-- Given passage --
Australian politician (born 1992)

Max Chandler-Mather (/-ˈmeɪðər/ --MAY-dhər; born 15 February 1992) is an Australian former politician who served as the MP for the Division of Griffith from 2022 to 2025. He defeated the incumbent Labor Party member Terri Butler in the 2022 federal election before losing re-election to Labor's Renee Coffey in 2025.

A resident of Woolloongabba, Chandler-Mather is a member of the Queensland Greens and worked for the party prior to being elected to parliament.

==Early life and career==
Chandler-Mather grew up in the suburb of West End. His parents, Tim Mather and Kim Chandler, were members of the Australian Labor Party (ALP). He attended Brisbane State High School.

Chandler-Mather completed a Bachelor of Arts with First Class Honours in History at the University of Queensland. While at university he was a member of the Labor Party, and a member of the Labor Left faction, after being encouraged to join by his parents. Chandler-Mather quit the ALP in 2013, stating in 2022 that he could not remain as a member of the party following Julia Gillard's reestablishment of off-shore detention centres in Nauru. Chandler-Mather worked part-time as a call centre worker at the trade union United Voice, where he said senior organisers attempted to pressure him to rejoin the ALP.

After graduating, Chandler-Mather was a trade union organiser for the National Tertiary Education Union.

Chandler-Mather was not a member of the Greens while employed as Jonathan Sriranganathan's campaign manager for his successful 2016 campaign for Brisbane City Council. Chandler-Mather and Sriranganathan organised their campaign around the left-wing social theory of the right to the city, stating that property developers and banks have turned cities such as Brisbane into 'the new factory', resulting in people believing they do not have power over local communities.

==Political career==
After Sriranganathan's successful campaign, Chandler-Mather was employed as a full-time campaign strategist for the Queensland Greens, and aimed to take the seat of Griffith. Chandler-Mather contested Griffith at the 2019 Australian federal election and achieved a 6.6% swing, but failed to get elected.

Chandler-Mather re-contested Griffith at the 2022 Australian federal election, and won with a 10.9% swing.
Chandler-Mather's 2022 campaign emphasized community engagement, particularly addressing local issues like aircraft noise and housing affordability. According to the Greens' campaign, over 1,000 volunteers participated in door-knocking efforts, knocking 29,000 homes in the Griffith electorate. Following his election to the Australian parliament, Chandler-Mather was appointed as the Greens' spokesperson on housing and homelessness. In this role he advocated for a rent freeze, removing the discount on the capital gains tax, public housing and a government-owned property developer.

-- Given material --
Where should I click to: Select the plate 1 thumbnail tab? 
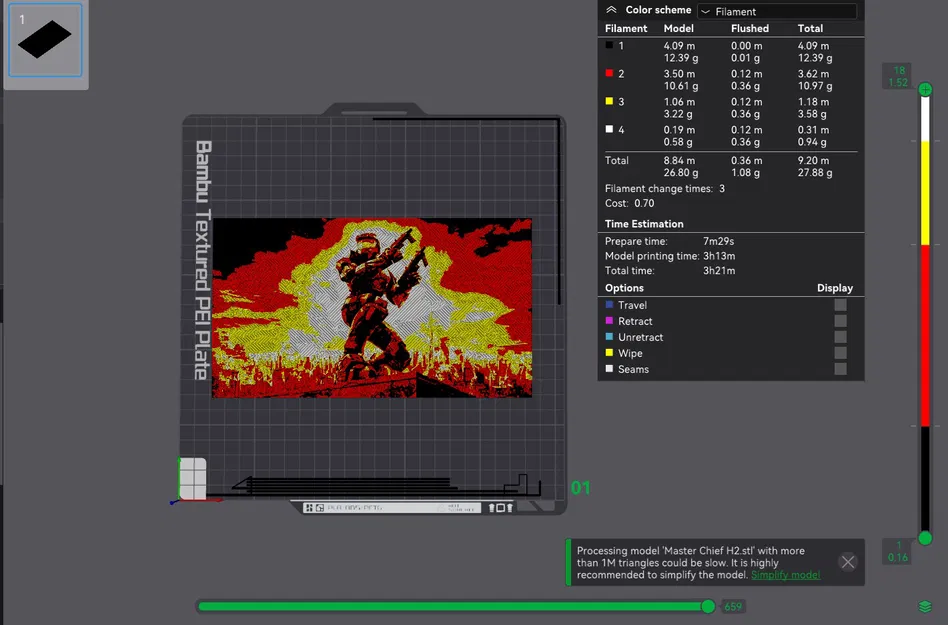pos(45,42)
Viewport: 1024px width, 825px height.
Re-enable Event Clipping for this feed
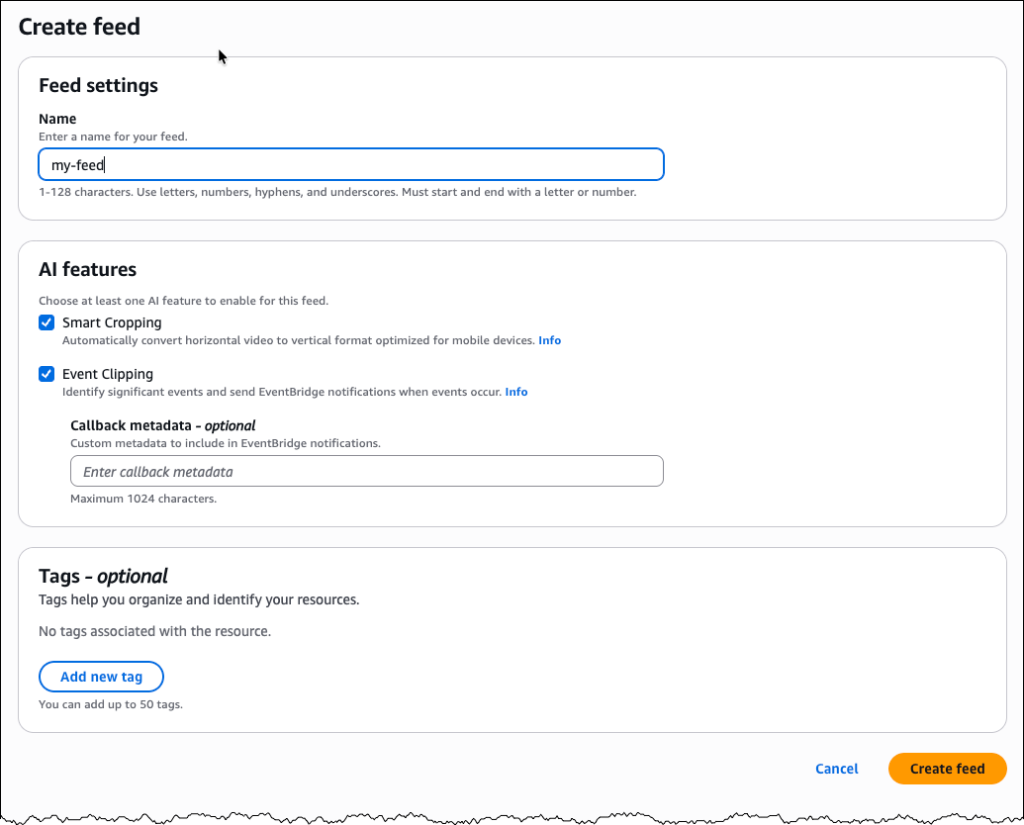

-- Exercise 1 --
Duplicate the portion of the Max Chandler-Mather passage starting with "Chandler-Mather completed a" and going on through "rejoin the ALP.".
-- Exercise 2 --
In the Max Chandler-Mather passage, which union employed him as a trade union organizer after he graduated?

-- Final answer 1 --
Chandler-Mather completed a Bachelor of Arts with First Class Honours in History at the University of Queensland. While at university he was a member of the Labor Party, and a member of the Labor Left faction, after being encouraged to join by his parents. Chandler-Mather quit the ALP in 2013, stating in 2022 that he could not remain as a member of the party following Julia Gillard's reestablishment of off-shore detention centres in Nauru. Chandler-Mather worked part-time as a call centre worker at the trade union United Voice, where he said senior organisers attempted to pressure him to rejoin the ALP.

-- Final answer 2 --
The National Tertiary Education Union.